According to the Throckmorton Family History, James Cox was grandfather to Governor James Cox, a hero of the Revolution and a member of Congress from Ohio, who died in 1810 before his term expired.
He was described in his will as "James Cox, of Upper Freehold, in the County of Monmouth and Province of New Jersey, Gentleman.''
His political sympathies were with the people as opposed to the proprietaries. If he were not as active and outspoken as his brother John and others had been at the time of the outbreak at Middle- town, he was not less interested in the success of the popular movement When the rule of the Assembly had become intolerable and the titles of freeholders to their lands seemed likely to be called in question, the governing body were denounced as enemies to the country.

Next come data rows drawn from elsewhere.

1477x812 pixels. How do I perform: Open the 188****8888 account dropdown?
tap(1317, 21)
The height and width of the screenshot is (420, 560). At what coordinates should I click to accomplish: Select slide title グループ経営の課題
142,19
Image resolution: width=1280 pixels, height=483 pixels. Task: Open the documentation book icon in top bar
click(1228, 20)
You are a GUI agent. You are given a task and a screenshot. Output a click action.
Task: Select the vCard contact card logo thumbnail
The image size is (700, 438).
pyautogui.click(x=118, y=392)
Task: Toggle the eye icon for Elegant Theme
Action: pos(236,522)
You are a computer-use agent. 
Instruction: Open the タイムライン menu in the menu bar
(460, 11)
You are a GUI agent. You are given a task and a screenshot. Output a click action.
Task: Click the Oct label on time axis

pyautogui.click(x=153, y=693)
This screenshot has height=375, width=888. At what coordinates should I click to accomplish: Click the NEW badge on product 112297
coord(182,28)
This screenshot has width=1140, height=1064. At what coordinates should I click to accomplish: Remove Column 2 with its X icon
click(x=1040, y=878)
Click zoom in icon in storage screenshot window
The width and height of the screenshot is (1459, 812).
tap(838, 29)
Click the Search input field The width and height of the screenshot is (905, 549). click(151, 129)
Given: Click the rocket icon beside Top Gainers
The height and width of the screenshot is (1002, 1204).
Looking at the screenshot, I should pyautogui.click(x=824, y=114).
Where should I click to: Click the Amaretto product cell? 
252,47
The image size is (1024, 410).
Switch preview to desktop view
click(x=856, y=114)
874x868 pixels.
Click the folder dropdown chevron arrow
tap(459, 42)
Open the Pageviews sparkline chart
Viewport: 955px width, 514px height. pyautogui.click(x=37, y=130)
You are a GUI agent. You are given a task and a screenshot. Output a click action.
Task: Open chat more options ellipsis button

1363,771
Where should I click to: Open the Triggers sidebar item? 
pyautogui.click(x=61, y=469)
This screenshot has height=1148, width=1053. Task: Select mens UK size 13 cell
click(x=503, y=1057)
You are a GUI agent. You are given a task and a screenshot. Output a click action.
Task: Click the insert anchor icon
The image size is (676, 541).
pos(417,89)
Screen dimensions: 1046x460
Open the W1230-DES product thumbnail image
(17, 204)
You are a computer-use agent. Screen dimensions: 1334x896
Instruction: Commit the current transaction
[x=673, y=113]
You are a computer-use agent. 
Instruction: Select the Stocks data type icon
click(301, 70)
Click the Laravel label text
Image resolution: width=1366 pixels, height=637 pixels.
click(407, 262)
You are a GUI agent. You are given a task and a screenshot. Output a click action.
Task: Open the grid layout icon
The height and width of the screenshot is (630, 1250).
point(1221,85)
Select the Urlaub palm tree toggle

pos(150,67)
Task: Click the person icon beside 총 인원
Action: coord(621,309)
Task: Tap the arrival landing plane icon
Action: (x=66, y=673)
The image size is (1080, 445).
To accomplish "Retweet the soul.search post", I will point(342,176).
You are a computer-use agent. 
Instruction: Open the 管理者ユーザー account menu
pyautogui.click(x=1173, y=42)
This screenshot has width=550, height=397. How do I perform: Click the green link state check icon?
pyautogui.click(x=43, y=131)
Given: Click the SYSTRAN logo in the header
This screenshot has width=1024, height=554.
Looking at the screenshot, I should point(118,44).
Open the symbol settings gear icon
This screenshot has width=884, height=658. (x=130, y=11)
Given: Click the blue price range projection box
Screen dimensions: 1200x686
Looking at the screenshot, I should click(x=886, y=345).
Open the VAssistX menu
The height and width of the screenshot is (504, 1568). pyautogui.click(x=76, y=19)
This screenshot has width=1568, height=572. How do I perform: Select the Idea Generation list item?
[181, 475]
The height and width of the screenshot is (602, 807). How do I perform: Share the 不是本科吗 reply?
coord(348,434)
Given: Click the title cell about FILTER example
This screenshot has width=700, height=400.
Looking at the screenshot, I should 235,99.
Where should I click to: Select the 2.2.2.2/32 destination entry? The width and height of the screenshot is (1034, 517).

In 1707, an attempt was made to bring about the dissolution of the Assembly and to elect a new one. With this end in view a fund was raised, known as "the Blind Tack," to which James Cox and his brother, Joseph, were liberal contributors. Whatever may have been the outcome of that campaign, the rights of freeholders were ultimately assured and he lived for many years afterwards in peaceful possession of his estate at Upper Freehold, which passed at length, without a cloud upon its title, to his numerous family.
He was long identified with the Baptist Church and died at a good old age in the religious faith in which he had been reared. His body was interred in the family plot on his farm at Upper Freehold, where, as his will states, many of his kindred were buried. His own grave and the graves of two others are all of which any trace remains.